[Source data]
_____

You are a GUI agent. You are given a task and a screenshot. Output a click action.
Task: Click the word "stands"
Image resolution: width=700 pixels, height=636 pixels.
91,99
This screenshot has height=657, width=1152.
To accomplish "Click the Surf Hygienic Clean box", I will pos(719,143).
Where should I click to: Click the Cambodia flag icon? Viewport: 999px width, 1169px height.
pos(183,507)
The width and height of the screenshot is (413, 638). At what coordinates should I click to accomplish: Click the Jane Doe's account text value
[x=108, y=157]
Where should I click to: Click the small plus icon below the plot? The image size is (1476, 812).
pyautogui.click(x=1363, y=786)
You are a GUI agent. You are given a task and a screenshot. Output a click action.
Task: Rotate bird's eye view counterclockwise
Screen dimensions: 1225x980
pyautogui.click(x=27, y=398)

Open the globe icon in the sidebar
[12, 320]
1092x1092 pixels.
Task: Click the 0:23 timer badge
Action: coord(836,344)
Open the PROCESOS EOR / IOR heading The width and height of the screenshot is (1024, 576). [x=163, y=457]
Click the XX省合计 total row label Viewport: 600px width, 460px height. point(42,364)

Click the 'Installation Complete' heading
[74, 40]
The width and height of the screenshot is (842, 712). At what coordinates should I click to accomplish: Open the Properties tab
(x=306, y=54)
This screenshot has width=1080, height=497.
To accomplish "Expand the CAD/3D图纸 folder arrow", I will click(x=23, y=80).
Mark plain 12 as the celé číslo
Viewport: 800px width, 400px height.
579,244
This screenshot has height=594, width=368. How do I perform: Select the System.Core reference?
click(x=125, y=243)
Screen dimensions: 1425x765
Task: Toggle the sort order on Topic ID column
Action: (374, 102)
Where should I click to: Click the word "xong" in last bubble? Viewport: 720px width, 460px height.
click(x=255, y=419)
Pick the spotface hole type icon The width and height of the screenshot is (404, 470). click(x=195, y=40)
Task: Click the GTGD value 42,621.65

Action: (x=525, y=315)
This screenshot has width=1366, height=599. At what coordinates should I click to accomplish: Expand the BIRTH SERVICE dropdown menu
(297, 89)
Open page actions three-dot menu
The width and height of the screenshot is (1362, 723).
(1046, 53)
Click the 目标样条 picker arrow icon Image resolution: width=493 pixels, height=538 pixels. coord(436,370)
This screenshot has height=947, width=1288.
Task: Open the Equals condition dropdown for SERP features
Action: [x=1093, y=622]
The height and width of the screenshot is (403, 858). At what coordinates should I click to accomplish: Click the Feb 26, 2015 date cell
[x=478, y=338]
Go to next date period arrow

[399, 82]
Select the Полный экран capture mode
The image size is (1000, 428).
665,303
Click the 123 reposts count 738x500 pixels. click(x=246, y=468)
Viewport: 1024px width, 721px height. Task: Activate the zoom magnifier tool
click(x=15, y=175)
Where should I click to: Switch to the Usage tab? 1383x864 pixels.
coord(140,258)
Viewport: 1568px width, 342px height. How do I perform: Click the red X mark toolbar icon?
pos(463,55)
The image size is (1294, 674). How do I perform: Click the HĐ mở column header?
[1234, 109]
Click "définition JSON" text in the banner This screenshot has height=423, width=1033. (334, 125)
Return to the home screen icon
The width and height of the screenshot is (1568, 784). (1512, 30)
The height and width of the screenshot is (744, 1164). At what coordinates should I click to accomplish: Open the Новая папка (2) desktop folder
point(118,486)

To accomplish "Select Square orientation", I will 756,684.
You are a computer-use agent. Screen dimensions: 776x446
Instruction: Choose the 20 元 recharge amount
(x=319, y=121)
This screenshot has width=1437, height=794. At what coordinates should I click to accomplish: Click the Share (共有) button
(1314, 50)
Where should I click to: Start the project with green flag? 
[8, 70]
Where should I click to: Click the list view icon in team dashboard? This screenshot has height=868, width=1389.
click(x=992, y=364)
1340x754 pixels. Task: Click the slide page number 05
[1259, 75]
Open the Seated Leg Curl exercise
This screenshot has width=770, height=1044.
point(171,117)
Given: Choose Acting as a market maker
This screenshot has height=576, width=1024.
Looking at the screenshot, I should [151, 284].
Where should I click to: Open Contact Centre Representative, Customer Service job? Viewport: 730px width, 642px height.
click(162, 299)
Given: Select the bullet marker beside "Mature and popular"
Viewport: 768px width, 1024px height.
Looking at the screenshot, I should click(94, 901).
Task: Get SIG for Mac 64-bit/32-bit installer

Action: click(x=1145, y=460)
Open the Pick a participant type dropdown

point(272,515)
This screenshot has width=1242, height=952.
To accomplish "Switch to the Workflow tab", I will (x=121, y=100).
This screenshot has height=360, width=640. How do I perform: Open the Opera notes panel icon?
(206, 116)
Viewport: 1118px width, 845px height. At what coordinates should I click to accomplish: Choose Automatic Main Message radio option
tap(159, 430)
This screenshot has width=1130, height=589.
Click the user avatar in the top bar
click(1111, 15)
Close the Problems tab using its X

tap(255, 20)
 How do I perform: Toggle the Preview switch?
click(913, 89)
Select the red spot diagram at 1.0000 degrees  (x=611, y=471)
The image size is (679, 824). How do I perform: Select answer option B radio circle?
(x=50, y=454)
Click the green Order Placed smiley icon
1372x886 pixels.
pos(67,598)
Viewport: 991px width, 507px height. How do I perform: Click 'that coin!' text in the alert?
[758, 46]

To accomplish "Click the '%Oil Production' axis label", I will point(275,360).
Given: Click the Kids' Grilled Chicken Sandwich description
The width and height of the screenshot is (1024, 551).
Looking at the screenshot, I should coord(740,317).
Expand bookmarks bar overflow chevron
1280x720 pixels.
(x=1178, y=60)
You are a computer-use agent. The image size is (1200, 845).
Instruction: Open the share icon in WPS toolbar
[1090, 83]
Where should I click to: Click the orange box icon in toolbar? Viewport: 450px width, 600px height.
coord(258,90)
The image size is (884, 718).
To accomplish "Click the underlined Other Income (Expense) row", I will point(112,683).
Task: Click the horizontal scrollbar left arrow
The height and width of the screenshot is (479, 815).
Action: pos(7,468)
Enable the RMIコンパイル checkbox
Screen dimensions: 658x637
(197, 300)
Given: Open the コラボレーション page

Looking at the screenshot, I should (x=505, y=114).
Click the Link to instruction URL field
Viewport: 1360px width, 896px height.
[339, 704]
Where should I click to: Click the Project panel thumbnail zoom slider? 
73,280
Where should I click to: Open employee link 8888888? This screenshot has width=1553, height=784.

_____

→ Task to carry out
Which lines above include "label"? Show each of them by copying it.

→ Written response
Click the XX省合计 total row label Viewport: 600px width, 460px height. point(42,364)
To accomplish "Click the '%Oil Production' axis label", I will point(275,360).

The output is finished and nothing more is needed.